WHAT YOU SHOULD DO:
Copy out every item from the line containing "This screenshot has width=478, height=270." down to the line containing "click(x=130, y=16)", both of those lines included, and leave the pictures out of your copy.

+--

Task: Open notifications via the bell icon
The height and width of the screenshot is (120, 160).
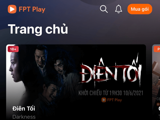Action: pos(119,9)
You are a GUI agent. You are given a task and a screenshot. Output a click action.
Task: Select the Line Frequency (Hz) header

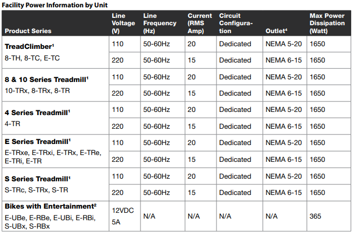(160, 23)
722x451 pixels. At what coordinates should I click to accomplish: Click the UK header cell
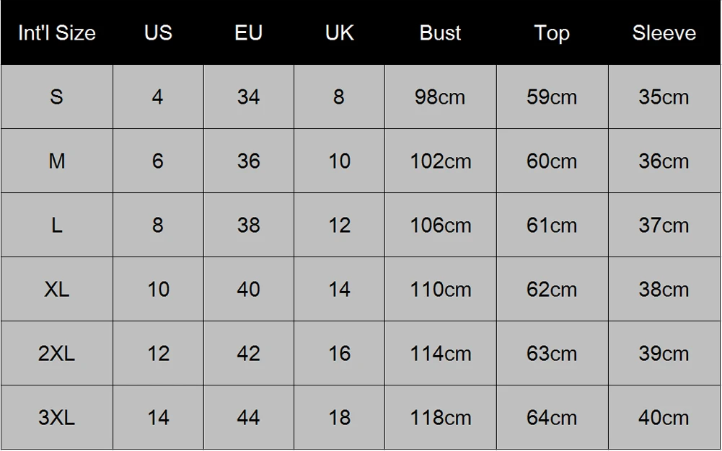click(x=339, y=32)
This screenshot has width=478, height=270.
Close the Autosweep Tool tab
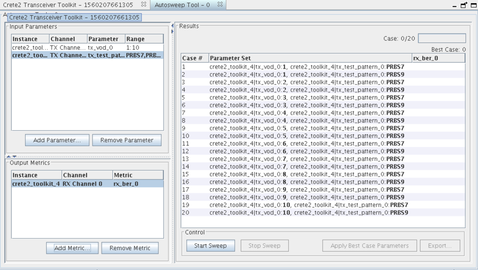click(220, 5)
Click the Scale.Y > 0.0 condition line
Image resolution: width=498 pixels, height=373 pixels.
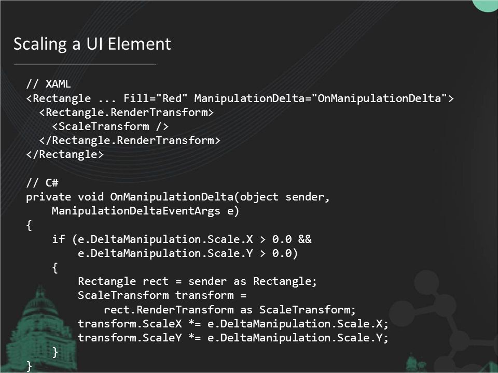[x=188, y=253]
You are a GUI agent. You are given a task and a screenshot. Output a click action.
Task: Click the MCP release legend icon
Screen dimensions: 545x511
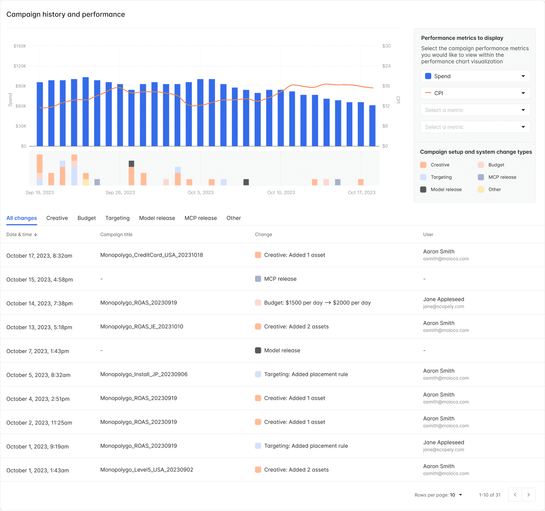(481, 177)
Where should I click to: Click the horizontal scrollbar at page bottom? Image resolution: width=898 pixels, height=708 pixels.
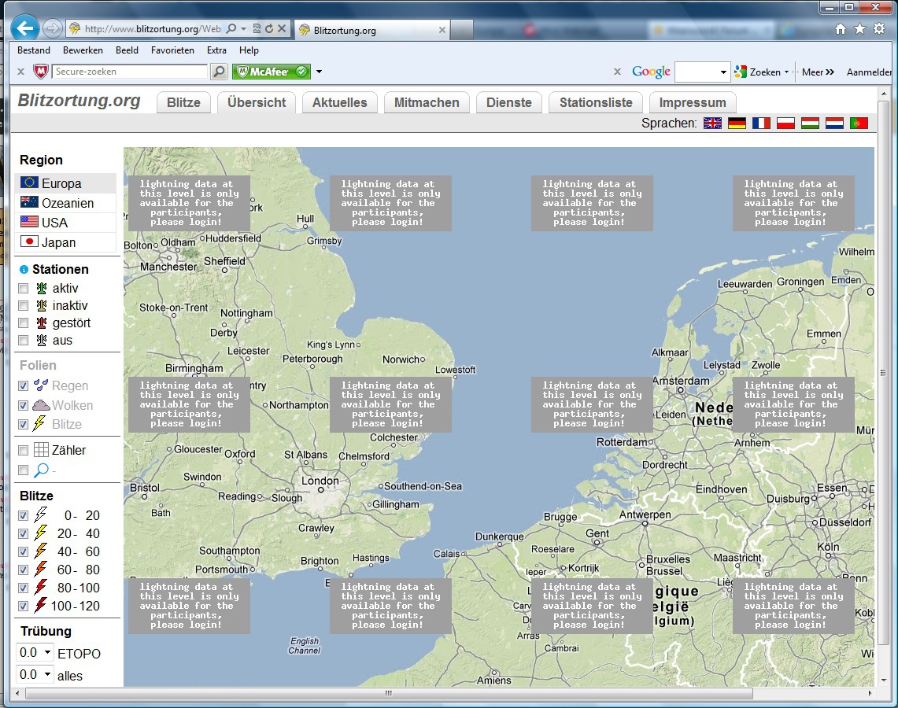(389, 693)
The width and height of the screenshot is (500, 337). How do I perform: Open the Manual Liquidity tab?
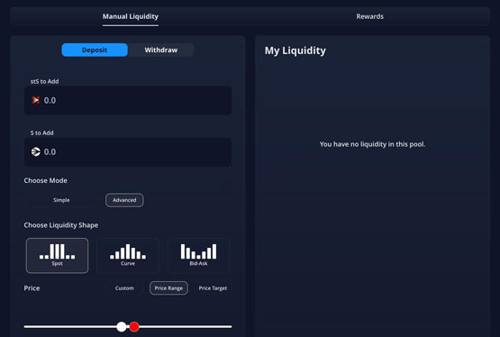click(x=130, y=16)
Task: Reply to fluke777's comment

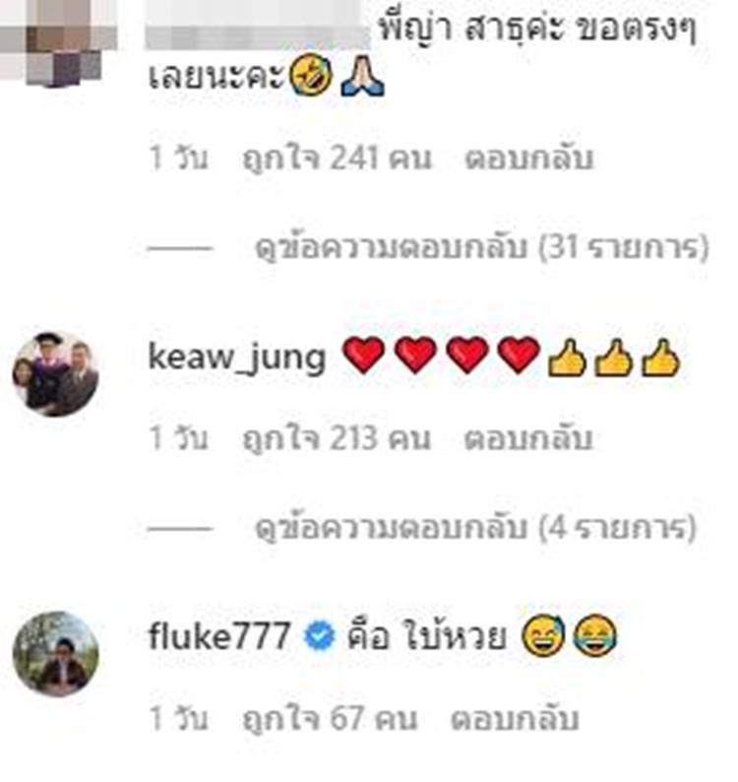Action: coord(515,718)
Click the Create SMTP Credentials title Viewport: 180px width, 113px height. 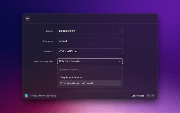coord(43,96)
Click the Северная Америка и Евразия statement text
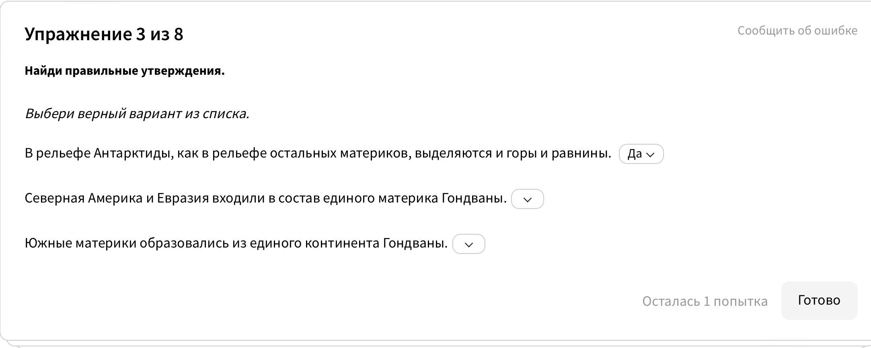The width and height of the screenshot is (871, 348). 265,198

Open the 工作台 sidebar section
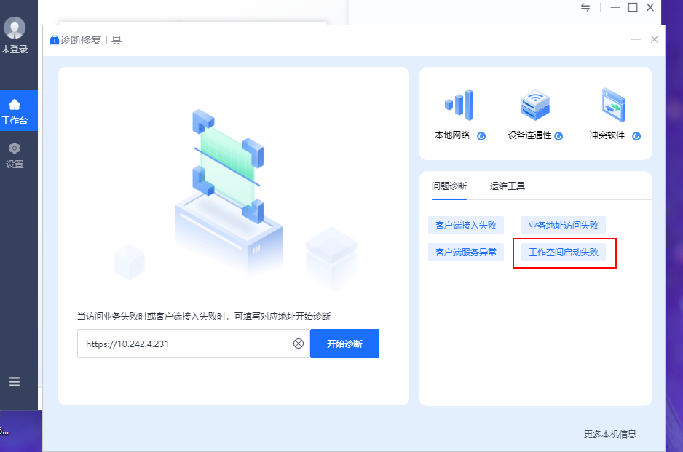pos(15,111)
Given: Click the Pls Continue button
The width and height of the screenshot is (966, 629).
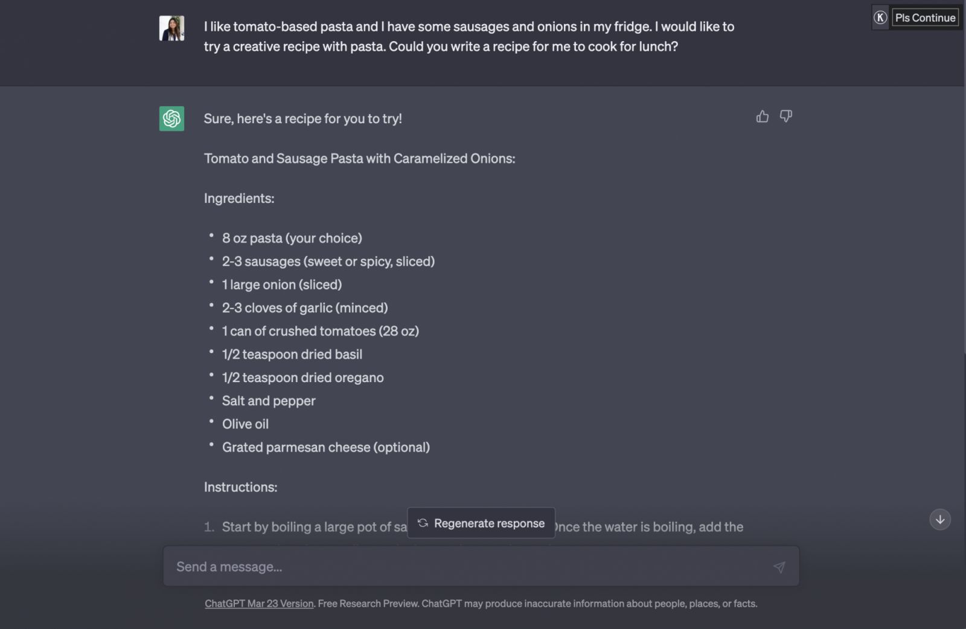Looking at the screenshot, I should 925,18.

+--

ANSWER TO THE EXERCISE:
This screenshot has width=478, height=270.
Close the Autosweep Tool tab
click(220, 5)
Click the Scale.Y > 0.0 condition line
Image resolution: width=498 pixels, height=373 pixels.
[x=188, y=253]
You are a GUI agent. You are given a task and a screenshot. Output a click action.
Task: Click the MCP release legend icon
Screen dimensions: 545x511
(481, 177)
Where should I click to: Click the horizontal scrollbar at page bottom? Image resolution: width=898 pixels, height=708 pixels.
(389, 693)
The width and height of the screenshot is (500, 337). How do I perform: Open the Manual Liquidity tab?
click(x=130, y=16)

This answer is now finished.